I was undecided between this and the DW717. The saw was easy to unbox and set up. I did have to align the blade to the table, the laser and the 0, 33.9 and 45 degree bevel stops. This was very easy to do using my digital angle gauge. The miter locking tab that clicks into the detents is plastic compared to the metal of the DW717 and I do have my concerns to the long-term repeatability of the stops, but at more than $200 less than the DW, I'll take my chances. The part is easily replaceable. The saw will return to zero, but be sure to lock the setting. When the miter is not locked with the setting clicked in, there is a little play. The saw can be forced off square if excessive force is used at the end of the cut or when the saw is at the extreme of its extension. If you let the saw do the work, it will be fine. The accuracy of the bevels and miters is important to me. To test, I made two picture frames. Both frames had no gaps in the miters and produced a nice, tight joint. The blade that comes with this saw is a pretty decent Craftsman branded 60T carbide tipped blade with a ATB grind. It's no Freud Fusion, but it does better than I expected at leaving a nice, clean cut. The throat plates are replaceable, as well, and can accept user made zero clearance plates.

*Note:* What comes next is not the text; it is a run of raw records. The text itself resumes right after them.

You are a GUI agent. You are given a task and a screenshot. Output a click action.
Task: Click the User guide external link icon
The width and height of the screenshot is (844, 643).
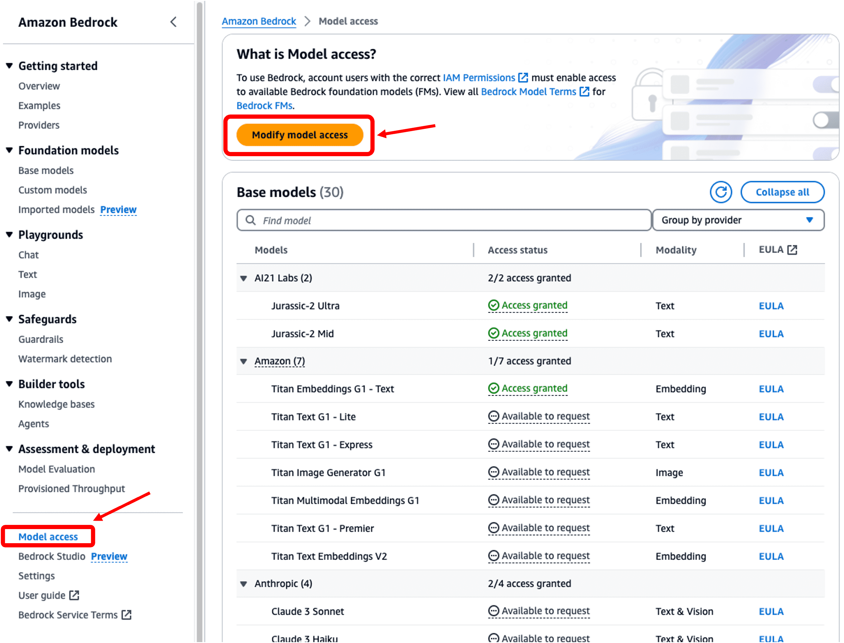click(74, 595)
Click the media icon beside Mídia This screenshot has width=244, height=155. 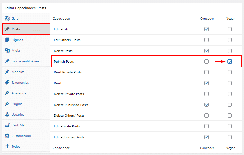pos(7,50)
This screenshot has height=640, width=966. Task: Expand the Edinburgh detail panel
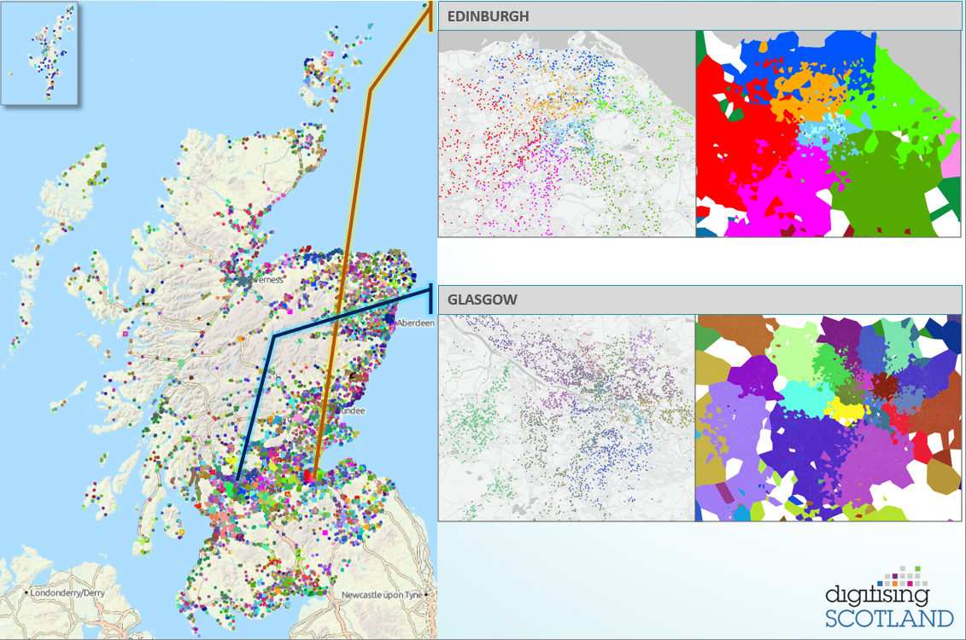[x=699, y=119]
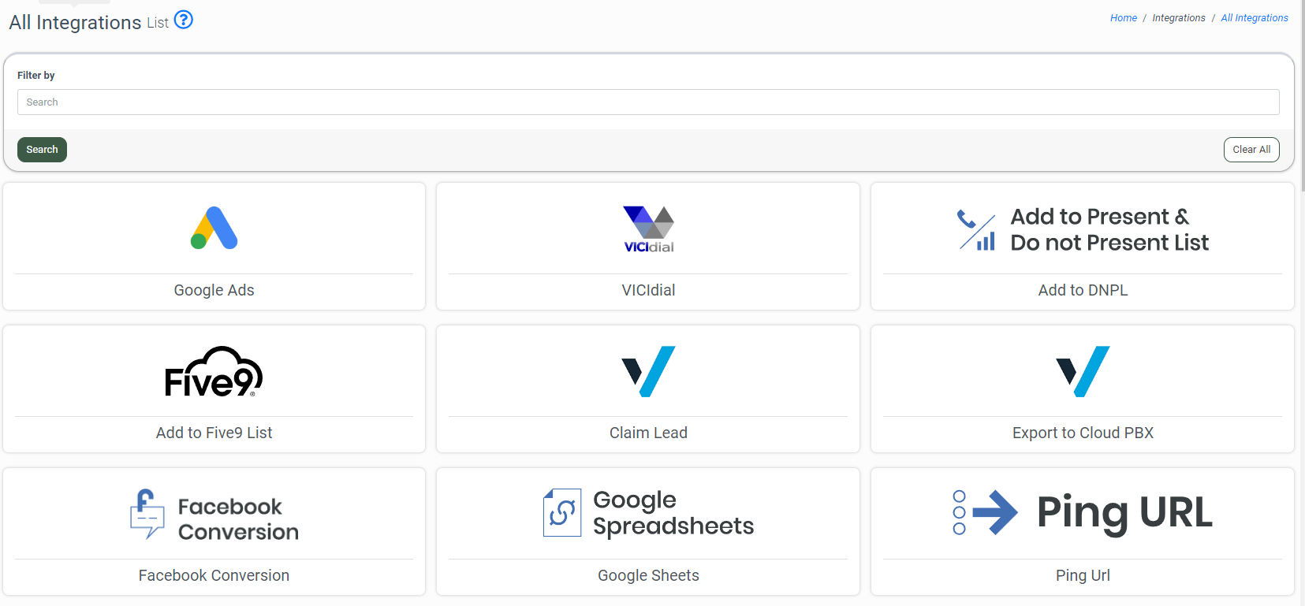The image size is (1305, 606).
Task: Focus the Filter by search field
Action: (647, 102)
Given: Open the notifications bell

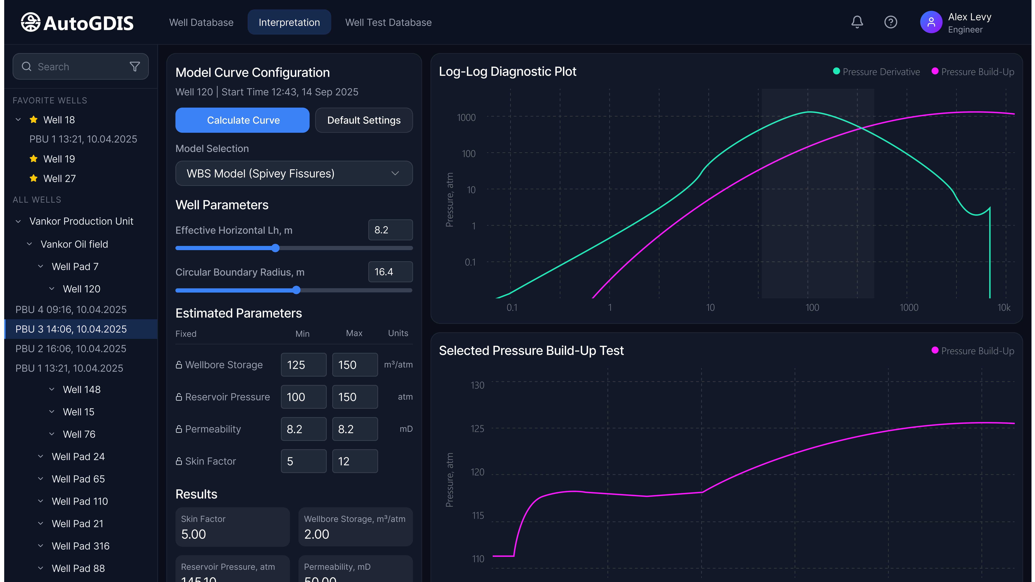Looking at the screenshot, I should coord(857,22).
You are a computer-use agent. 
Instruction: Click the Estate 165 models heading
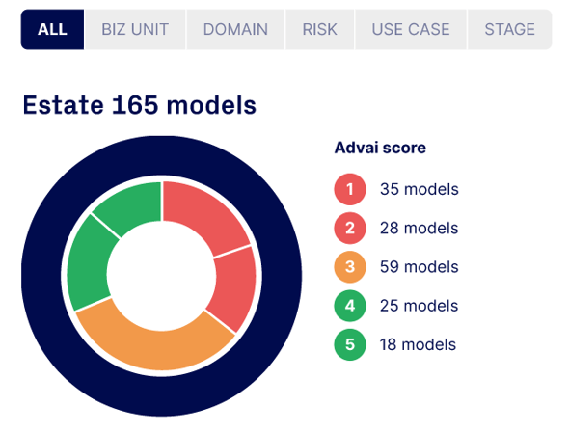click(139, 105)
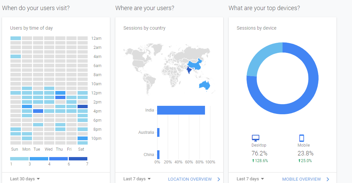Click the Australia bar in chart

[158, 132]
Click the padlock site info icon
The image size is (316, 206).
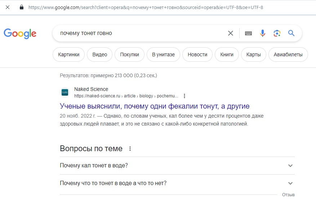(22, 8)

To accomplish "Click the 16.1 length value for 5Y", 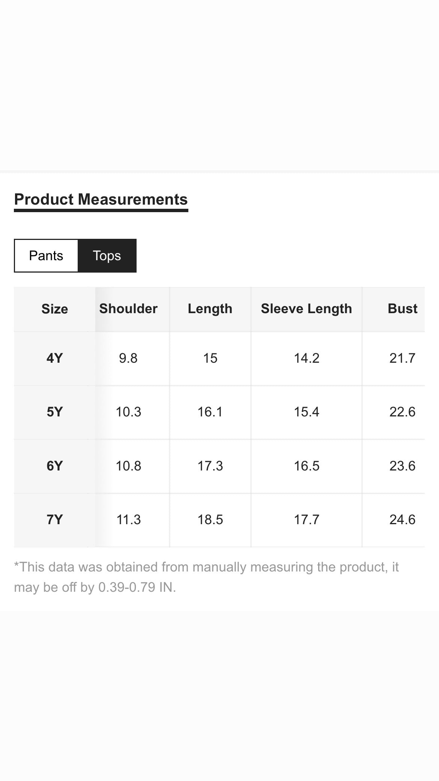I will pyautogui.click(x=210, y=412).
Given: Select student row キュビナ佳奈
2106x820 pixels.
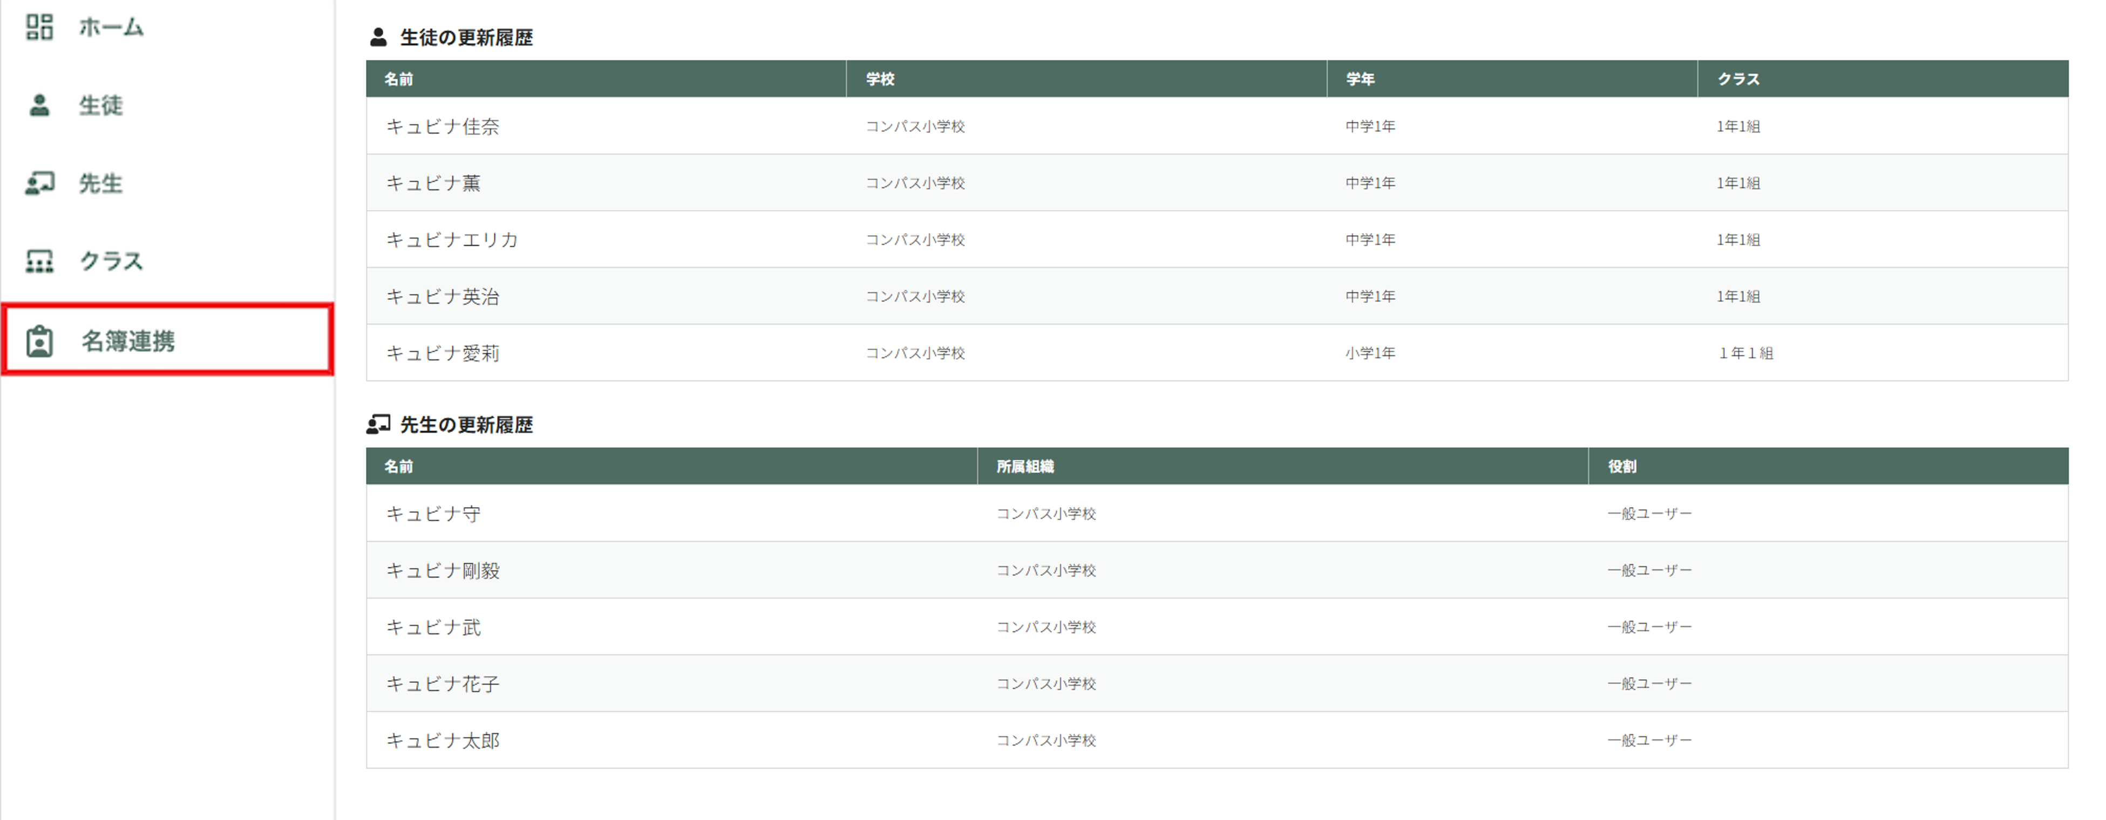Looking at the screenshot, I should pyautogui.click(x=442, y=127).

It's a good saw. Great options with the expandable outfeeds, stop blocks, and I love that the bars come forward instead of backward so you can put the saw right up against the wall. HOWEVER... I had to return it because the fence was crooked. The fence is some kind of cast aluminum and it's 1 piece that spans the width of the saw. It must have become warped sometime during the milling process and became about 1mm off. Doesn't sound like much but that distance gets exponentially bigger the further you go out. It made getting perfect miter joins impossible. I looked up the part number for the fence thinking that I just got a bad fence and I called Sears. They told me to go into my local Sears and speak to the guys there. Upon trying to explain the situation to the Sears rep, I grabbed a level off their shelf and went to show them my issue on their display model. Turns out that 5 of their display models (of various Craftsman saws) all had this same issue. It was only the saws that had that same type of aluminum scaled fence. At that point I had no confidence in swapping out the part... something was wrong with the manufacturing of the product. My only option was to pay the difference and purchase Craftsman's top-of-the-line saw that had a different kind of fence that proved to be perfect on the display model. Like I said, it's a good saw... but just watch out for the fence. You won't get 90s unless you're cutting something that spans the entire distance if the fence is crooked. If you get it, just put a straight edge across both fences and see if it's convex or concave in the center. If it's perfectly straight, then enjoy your saw, it's a good one. If it's warped, then you might have to get something else.
It is a good machine and operates as it should.